##### Records to process #####
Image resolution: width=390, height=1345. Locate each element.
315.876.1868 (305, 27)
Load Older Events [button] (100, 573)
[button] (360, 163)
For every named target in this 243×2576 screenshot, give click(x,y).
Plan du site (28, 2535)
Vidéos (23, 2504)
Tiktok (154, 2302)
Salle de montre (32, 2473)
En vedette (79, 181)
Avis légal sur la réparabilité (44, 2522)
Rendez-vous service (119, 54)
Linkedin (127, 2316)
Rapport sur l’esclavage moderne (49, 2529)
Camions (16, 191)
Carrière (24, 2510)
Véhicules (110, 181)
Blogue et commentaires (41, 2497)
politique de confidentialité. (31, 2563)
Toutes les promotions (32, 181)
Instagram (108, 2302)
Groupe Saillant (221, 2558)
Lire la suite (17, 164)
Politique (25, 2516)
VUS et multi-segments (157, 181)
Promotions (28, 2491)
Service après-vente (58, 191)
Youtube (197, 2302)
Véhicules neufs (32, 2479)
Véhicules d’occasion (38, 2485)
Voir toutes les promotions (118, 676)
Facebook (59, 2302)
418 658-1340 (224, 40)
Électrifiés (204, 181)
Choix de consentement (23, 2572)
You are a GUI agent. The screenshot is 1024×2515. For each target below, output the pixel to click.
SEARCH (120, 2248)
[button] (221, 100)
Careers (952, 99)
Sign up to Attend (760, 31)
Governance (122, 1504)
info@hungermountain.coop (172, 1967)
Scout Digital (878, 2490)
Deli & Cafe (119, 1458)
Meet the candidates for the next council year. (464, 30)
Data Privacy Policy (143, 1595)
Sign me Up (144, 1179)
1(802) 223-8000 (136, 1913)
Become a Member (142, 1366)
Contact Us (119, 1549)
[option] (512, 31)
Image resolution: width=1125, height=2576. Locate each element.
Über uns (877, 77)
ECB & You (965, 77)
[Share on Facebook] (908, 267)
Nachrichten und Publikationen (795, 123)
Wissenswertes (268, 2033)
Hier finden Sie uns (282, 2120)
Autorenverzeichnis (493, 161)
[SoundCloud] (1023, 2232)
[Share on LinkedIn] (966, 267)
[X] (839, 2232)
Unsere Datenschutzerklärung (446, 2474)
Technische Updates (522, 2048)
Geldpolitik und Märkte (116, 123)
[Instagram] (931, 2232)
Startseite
#####
• [Task statement]: If a line above holds the word "screenshot", count it; then say how many such lines there are and nothing else.

• [Exercise response]: 2